We talked about the coming week, with the HSG on Thursday, and discussed if we would be able to try this month given that the HSG is on CD12. With H's issue, I really hate that we have yet another month where the first time we try to have sex will be a critical day (because we have to have 'safe sex' until the day of the HSG).
I said I wanted to schedule an IUI for the next cycle if it doesn't work this cycle, and started to figure out when the baby would be due if the IUI worked (I know, I know). It turns out the due date would be end Jan which is slap bang in the middle of almost all the other birthdays in H's family: His nephew on 5 jan, mine on 13 Jan, his mother on 18 Jan, my father on 24 Jan, his father on 4 Feb, his sister-in-law on 21 Feb. We laughed that his family will give us a really hard time for introducing another birthday into that mess.

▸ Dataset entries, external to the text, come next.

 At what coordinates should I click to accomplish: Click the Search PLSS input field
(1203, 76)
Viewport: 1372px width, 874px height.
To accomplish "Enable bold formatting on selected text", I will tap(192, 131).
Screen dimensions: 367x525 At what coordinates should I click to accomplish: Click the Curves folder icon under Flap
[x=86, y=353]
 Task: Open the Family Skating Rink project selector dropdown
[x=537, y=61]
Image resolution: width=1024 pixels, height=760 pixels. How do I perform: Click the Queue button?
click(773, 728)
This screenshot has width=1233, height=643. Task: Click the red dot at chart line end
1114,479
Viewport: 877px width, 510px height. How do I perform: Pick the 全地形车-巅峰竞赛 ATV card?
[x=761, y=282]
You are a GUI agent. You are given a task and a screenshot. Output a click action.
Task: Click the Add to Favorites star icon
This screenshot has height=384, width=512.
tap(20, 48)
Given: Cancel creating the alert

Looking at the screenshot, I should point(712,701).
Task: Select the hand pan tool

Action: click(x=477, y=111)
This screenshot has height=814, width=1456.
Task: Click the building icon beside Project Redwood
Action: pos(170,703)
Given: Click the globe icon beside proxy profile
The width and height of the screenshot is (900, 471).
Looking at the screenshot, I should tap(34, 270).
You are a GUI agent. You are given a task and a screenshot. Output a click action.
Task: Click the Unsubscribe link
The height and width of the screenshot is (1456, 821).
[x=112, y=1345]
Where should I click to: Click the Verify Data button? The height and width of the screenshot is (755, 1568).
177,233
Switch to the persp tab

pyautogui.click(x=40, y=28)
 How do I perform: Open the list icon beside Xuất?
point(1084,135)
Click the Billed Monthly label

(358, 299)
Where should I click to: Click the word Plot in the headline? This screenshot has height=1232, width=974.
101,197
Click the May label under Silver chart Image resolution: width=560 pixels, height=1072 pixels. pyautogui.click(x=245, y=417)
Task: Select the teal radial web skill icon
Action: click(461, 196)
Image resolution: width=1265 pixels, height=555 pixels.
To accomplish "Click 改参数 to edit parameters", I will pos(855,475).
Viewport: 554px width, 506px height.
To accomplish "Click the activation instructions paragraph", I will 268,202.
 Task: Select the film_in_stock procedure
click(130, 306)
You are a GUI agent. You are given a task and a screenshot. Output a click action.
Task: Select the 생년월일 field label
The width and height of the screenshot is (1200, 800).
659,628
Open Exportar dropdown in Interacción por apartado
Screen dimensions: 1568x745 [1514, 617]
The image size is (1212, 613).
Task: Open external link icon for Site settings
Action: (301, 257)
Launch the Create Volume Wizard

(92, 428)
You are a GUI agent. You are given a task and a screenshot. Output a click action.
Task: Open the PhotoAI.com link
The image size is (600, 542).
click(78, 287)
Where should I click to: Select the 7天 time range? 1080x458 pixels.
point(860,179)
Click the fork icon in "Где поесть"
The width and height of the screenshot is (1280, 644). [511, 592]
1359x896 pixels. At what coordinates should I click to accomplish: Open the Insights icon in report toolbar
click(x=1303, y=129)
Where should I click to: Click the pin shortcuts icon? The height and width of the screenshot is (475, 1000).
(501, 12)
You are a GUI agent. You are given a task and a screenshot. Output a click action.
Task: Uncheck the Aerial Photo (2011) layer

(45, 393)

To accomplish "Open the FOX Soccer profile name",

Then I did something really stupid. I started to think about the next baby, and realised that there is no way it would arrive before I'm 40. In fact we'd have to start trying just 5-6 months after number one if we wanted to get pregnant before I'm 40, let alone have a baby. I started to get really panicky about the likelihood we'll just have one child, when I've always had real concerns about only children after some experiences in my early 20s (another post I think). H managed to calm me down with his mantra of: "I believe everything will be ok," but I was in a bit of a funk for the rest of the evening.
Yes I know this is utterly ridiculous. I'm thinking back to what my friend K said a few weeks ago: "T., you've always been a worrier". I hadn't thought about it that way, but she's right. So if stress is a problem in conception (and yes I know the argument about crack whores but it still might be one of many contributing factors), I'm toast. Got to get back to meditating, which I'm actively resisting right now for some reason.
Although I'm also getting better at setting boundaries. I'm in Copenhagen tomorrow for an internal meeting, which is set up such that I'd have to fly the night before to be there on time, and I've just told them that I'll be there late - taking the first flight Monday morning instead of screwing up my Sunday. Tough.
Now I have to go and work. What was that about boundaries again?
I got married at age 39. We knew we wanted 3 children. I had always gotten pregnant easily so thought, ok, I am going to have to have my babies back to back in order to get 3 in before age 42 (which was, in my silly mind, the magical age at which everyone's ovaries switch to "off" Little did I know mine had burned out their battery long ago). It'll be tough, I told myself, but I'll just have to do it . . . .
Here I am 43 and still waiting for one miracle. But you know what, I haven't given up entirely on my original dream of three -- I've just decided that I'm pretty much powerless to control fate.